1 The **Exclude down or un-managable systems** box can be checked to ignore systems that have been intentionally shut down. This should not be used if you are creating an alert to actually fire when a system is down though.
1. In the **Conditions to trigger alert** section, you can enter one or more rules that will be checked when this alert is evaluation. Each rule has the following columns :
* Variable - The data point collected from each system that the rule will compare
* Comparison - Set this to **Over** to have the rule trigger if the variable is over some limit (ie. CPU load), or **Under** to trigger if below (ie. Memory free).
* Value - The threshold at which the rule will match. You can use suffixes like MB and GB for rules matching memory or disk space.
* Time period - How long the variable must be over or under the threshold value for this rule to trigger. Don't enter anything less than the Cloudmin status collection interval of 5 minutes, or the rule will never match.
* Minimum systems - The number of hosts on which this rule must match for the alert to fire.
1. By default all conditions must be true for the alert to trigger. However, you can select **Trigger alert when any condition is true** to change this.
1. In the **Alert notifications**, select who will receive email notifications when the alert fires. The default is to only email the Cloudmin master administrator, whose address is set on the **Email Settings** page.
1. To limit the rate at which email is sent if the alert continues to fire, fill in the **Interval between messages** field. The **Also email when conditions stop matching** box can be checked if you want Cloudmin to notify you when the monitored systems return to a healthy state.
1. Click the **Create** button.

Once the alert is created, it will appear in the list of alerts, with its current status shown in the right-hand column.

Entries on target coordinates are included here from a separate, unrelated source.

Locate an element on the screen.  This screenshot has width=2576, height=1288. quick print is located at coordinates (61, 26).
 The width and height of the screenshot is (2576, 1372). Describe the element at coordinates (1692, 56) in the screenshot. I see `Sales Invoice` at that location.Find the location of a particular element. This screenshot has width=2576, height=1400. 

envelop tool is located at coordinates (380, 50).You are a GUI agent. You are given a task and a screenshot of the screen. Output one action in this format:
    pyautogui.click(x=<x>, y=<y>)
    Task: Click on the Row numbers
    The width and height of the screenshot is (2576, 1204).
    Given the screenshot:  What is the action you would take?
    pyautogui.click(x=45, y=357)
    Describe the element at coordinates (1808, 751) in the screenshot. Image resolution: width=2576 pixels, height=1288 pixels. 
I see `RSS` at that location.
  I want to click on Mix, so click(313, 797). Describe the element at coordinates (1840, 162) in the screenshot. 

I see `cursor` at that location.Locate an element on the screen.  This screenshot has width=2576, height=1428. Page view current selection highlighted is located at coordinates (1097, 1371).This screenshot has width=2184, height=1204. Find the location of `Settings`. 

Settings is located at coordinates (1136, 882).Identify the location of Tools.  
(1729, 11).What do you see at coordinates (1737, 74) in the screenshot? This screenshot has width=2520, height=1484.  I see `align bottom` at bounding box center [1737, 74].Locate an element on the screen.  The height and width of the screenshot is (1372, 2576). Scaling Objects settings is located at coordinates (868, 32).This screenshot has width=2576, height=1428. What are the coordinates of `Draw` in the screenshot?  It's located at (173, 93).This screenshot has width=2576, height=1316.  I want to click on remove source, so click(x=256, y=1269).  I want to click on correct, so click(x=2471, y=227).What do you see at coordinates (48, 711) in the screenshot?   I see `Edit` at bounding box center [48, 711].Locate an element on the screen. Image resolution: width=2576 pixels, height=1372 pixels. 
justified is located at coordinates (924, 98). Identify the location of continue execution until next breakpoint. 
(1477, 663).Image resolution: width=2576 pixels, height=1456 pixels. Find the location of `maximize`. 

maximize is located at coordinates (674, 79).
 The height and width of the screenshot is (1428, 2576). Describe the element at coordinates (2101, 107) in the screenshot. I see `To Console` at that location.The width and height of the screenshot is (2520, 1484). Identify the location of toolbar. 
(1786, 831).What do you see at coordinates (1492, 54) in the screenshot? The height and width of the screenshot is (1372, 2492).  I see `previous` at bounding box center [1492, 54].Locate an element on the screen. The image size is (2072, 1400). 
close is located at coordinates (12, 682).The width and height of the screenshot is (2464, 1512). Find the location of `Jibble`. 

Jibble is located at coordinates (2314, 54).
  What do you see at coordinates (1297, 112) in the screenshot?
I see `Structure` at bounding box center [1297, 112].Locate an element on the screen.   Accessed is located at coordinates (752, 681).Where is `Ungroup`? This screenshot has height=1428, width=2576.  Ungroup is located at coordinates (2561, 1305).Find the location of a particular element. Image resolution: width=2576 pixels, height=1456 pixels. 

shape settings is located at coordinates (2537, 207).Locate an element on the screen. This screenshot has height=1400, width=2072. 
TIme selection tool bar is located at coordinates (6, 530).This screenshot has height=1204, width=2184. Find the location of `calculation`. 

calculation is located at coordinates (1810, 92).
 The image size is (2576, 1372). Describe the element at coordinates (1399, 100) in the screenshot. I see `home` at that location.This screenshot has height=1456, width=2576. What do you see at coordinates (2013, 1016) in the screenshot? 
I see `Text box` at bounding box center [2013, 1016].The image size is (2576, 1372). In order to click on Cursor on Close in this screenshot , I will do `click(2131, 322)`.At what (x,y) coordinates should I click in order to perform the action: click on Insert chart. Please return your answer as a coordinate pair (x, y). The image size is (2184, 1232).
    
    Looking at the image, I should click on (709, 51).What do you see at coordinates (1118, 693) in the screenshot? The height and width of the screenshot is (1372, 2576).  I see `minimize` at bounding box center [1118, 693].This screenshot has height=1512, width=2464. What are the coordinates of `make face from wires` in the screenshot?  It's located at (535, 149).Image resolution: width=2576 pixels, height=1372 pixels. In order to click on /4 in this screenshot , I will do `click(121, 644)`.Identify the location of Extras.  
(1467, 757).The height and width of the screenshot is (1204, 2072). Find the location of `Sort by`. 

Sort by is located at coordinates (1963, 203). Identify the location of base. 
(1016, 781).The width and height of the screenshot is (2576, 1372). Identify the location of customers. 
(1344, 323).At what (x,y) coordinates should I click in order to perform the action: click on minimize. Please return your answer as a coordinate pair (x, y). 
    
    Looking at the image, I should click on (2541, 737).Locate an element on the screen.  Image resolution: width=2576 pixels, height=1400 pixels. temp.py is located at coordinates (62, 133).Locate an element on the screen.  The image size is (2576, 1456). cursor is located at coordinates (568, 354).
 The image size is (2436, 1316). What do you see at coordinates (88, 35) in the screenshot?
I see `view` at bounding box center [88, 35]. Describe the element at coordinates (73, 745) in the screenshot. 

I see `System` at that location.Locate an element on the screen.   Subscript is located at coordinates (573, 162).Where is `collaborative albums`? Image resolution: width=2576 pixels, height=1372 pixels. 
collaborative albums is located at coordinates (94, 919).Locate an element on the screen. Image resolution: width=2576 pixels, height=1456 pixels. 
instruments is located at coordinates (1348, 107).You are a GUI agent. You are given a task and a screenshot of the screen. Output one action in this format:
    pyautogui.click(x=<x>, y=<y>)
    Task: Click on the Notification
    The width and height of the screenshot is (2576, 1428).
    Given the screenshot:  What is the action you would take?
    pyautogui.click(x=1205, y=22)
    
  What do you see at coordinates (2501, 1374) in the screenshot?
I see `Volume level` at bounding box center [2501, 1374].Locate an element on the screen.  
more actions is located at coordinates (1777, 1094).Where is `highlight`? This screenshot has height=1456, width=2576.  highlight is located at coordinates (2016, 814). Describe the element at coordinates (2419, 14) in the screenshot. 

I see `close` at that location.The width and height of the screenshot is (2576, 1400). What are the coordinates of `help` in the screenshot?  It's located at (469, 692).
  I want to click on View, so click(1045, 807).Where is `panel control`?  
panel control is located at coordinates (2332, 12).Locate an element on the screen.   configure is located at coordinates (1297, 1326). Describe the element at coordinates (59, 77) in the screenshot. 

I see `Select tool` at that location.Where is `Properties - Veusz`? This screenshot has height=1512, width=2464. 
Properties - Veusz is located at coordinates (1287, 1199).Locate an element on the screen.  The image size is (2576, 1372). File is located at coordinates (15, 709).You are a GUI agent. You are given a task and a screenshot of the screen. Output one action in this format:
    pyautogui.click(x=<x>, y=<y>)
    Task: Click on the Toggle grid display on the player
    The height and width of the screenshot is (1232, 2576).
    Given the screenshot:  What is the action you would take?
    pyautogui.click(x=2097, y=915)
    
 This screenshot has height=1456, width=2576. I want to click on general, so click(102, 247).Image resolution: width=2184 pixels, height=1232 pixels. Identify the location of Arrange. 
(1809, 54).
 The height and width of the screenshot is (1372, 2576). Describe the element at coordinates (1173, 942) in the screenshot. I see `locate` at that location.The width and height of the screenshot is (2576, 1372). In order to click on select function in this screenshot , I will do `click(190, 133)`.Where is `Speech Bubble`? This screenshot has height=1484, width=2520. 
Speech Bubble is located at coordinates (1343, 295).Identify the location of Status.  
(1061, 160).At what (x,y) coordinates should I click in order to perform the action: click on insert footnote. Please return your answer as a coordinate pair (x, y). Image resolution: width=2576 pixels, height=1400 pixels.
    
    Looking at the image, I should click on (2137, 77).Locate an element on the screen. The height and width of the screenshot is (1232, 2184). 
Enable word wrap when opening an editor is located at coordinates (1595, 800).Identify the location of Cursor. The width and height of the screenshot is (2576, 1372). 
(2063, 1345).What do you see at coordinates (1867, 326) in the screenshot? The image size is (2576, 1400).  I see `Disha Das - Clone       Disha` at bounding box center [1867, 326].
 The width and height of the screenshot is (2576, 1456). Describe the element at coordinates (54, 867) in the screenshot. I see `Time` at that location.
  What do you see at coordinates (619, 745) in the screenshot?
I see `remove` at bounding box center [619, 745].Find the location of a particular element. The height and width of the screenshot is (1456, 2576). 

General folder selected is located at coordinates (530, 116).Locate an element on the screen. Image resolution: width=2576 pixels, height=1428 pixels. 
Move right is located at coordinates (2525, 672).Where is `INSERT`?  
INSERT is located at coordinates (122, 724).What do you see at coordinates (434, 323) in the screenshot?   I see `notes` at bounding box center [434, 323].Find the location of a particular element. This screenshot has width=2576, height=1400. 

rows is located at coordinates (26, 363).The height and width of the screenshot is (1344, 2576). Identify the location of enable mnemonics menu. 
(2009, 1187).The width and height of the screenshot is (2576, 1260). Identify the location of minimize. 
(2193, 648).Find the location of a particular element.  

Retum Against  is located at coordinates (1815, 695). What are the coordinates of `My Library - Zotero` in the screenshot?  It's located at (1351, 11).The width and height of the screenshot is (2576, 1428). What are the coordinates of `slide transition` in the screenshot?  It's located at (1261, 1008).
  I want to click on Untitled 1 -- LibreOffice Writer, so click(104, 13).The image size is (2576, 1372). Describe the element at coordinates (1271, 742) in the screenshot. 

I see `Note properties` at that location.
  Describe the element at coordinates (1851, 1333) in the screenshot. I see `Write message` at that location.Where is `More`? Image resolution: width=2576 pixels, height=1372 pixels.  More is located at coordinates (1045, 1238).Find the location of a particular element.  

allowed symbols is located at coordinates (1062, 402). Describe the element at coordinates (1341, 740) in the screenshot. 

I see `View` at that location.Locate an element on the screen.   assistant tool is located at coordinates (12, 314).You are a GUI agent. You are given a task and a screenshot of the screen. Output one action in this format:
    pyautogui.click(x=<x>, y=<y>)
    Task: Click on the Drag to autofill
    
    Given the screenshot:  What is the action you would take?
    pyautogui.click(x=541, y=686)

When creating an alert rule that matches if a system is down (using the **System up** variable), the comparison should be set to **Under** and the value to **1**. Cloudmin uses the value 0 to indicate a system is completely down, 0.5 when it is up by not contactable via SSH, and 1 for a fully operational host.

Managing Alerts
------------------------

To edit an alert, just click on it in the **System Alerts** page. All the same settings that you entered when creating it originally can be modified.

To remove one or more alerts, check the boxes next to them on the **System Alerts** page, and click the **Delete Selected Alerts** button.

When any rule on any alert matches at least one system, it will be displayed in the **Firing alerts** section of the **System Alerts** page - even if not enough systems or rules match to cause the alert to email. You can view the history of the variable that caused it to fire by clicking the **Graph** link in the right-most column.

Silencing Alerts
-----------------------

To stop an alert from sending email without actually deleting it, check the box next to it on the **System Alerts** page, and click the **Silence Alerts** button. Similarly, to remove the silence use the **Un-Silence Alerts** button. This can be useful when you are creating or debugging a new alert and don't want it sending out spurious email notifications.